-- BEGIN DATASET ENTRIES --
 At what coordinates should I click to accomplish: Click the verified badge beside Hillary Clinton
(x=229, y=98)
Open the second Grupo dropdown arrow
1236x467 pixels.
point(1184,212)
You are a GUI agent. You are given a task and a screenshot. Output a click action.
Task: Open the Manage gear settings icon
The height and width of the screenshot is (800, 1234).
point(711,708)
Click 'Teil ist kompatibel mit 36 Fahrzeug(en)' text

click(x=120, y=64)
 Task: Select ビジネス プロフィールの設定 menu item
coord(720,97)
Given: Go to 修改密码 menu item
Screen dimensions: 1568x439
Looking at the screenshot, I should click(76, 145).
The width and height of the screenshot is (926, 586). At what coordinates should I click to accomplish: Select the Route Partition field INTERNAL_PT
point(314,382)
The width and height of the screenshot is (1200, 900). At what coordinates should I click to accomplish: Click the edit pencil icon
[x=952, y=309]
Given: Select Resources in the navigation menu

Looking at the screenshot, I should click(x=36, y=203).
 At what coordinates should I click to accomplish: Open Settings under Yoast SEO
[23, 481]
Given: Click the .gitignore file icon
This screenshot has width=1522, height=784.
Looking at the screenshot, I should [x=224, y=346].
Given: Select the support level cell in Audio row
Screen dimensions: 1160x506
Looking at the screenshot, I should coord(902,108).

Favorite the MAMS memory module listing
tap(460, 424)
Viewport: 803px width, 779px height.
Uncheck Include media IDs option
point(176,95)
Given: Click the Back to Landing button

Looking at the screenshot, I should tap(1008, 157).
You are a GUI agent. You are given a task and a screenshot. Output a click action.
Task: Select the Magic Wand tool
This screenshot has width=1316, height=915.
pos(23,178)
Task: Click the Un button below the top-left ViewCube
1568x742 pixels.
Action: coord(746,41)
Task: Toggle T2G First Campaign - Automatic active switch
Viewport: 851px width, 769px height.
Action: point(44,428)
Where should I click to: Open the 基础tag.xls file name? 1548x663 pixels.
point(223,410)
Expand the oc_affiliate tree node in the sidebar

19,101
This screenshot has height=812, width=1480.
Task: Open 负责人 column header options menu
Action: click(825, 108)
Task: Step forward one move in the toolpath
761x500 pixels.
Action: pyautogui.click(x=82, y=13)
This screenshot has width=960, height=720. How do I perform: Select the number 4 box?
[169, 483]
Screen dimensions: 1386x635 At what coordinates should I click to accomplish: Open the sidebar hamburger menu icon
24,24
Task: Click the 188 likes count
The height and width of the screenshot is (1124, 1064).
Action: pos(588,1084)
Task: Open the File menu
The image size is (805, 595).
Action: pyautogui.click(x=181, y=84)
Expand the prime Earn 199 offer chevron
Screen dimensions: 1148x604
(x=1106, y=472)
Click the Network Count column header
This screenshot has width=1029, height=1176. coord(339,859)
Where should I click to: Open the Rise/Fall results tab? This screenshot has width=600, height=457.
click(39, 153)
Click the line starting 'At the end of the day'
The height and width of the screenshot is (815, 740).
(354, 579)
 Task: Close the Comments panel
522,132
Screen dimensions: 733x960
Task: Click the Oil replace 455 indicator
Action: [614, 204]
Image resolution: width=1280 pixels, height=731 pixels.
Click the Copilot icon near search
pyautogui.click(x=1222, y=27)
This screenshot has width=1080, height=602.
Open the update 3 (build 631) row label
-- END DATASET ENTRIES --
**CHALLENGE**
Convert every line of the items above into a numbered list, skipping any blank lines.

**SOLUTION FOR THIS TASK**
1.  At what coordinates should I click to accomplish: Click the verified badge beside Hillary Clinton
2. (x=229, y=98)
3. Open the second Grupo dropdown arrow
4. 1236x467 pixels.
5. point(1184,212)
6. You are a GUI agent. You are given a task and a screenshot. Output a click action.
7. Task: Open the Manage gear settings icon
8. The height and width of the screenshot is (800, 1234).
9. point(711,708)
10. Click 'Teil ist kompatibel mit 36 Fahrzeug(en)' text
11. click(x=120, y=64)
12.  Task: Select ビジネス プロフィールの設定 menu item
13. coord(720,97)
14. Given: Go to 修改密码 menu item
15. Screen dimensions: 1568x439
16. Looking at the screenshot, I should click(76, 145).
17. The width and height of the screenshot is (926, 586). At what coordinates should I click to accomplish: Select the Route Partition field INTERNAL_PT
18. point(314,382)
19. The width and height of the screenshot is (1200, 900). At what coordinates should I click to accomplish: Click the edit pencil icon
20. [x=952, y=309]
21. Given: Select Resources in the navigation menu
22. Looking at the screenshot, I should click(x=36, y=203).
23.  At what coordinates should I click to accomplish: Open Settings under Yoast SEO
24. [23, 481]
25. Given: Click the .gitignore file icon
26. This screenshot has width=1522, height=784.
27. Looking at the screenshot, I should [x=224, y=346].
28. Given: Select the support level cell in Audio row
29. Screen dimensions: 1160x506
30. Looking at the screenshot, I should coord(902,108).
31. Favorite the MAMS memory module listing
32. tap(460, 424)
33. Viewport: 803px width, 779px height.
34. Uncheck Include media IDs option
35. point(176,95)
36. Given: Click the Back to Landing button
37. Looking at the screenshot, I should tap(1008, 157).
38. You are a GUI agent. You are given a task and a screenshot. Output a click action.
39. Task: Select the Magic Wand tool
40. This screenshot has width=1316, height=915.
41. pos(23,178)
42. Task: Click the Un button below the top-left ViewCube
43. 1568x742 pixels.
44. Action: coord(746,41)
45. Task: Toggle T2G First Campaign - Automatic active switch
46. Viewport: 851px width, 769px height.
47. Action: point(44,428)
48. Where should I click to: Open the 基础tag.xls file name? 1548x663 pixels.
49. point(223,410)
50. Expand the oc_affiliate tree node in the sidebar
51. 19,101
52. This screenshot has height=812, width=1480.
53. Task: Open 负责人 column header options menu
54. Action: click(825, 108)
55. Task: Step forward one move in the toolpath
56. 761x500 pixels.
57. Action: pyautogui.click(x=82, y=13)
58. This screenshot has width=960, height=720. How do I perform: Select the number 4 box?
59. [169, 483]
60. Screen dimensions: 1386x635 At what coordinates should I click to accomplish: Open the sidebar hamburger menu icon
61. 24,24
62. Task: Click the 188 likes count
63. The height and width of the screenshot is (1124, 1064).
64. Action: pos(588,1084)
65. Task: Open the File menu
66. The image size is (805, 595).
67. Action: pyautogui.click(x=181, y=84)
68. Expand the prime Earn 199 offer chevron
69. Screen dimensions: 1148x604
70. (x=1106, y=472)
71. Click the Network Count column header
72. This screenshot has width=1029, height=1176. coord(339,859)
73. Where should I click to: Open the Rise/Fall results tab? This screenshot has width=600, height=457.
74. click(39, 153)
75. Click the line starting 'At the end of the day'
76. The height and width of the screenshot is (815, 740).
77. (354, 579)
78.  Task: Close the Comments panel
79. 522,132
80. Screen dimensions: 733x960
81. Task: Click the Oil replace 455 indicator
82. Action: [614, 204]
83. Image resolution: width=1280 pixels, height=731 pixels.
84. Click the Copilot icon near search
85. pyautogui.click(x=1222, y=27)
86. This screenshot has width=1080, height=602.
87. Open the update 3 (build 631) row label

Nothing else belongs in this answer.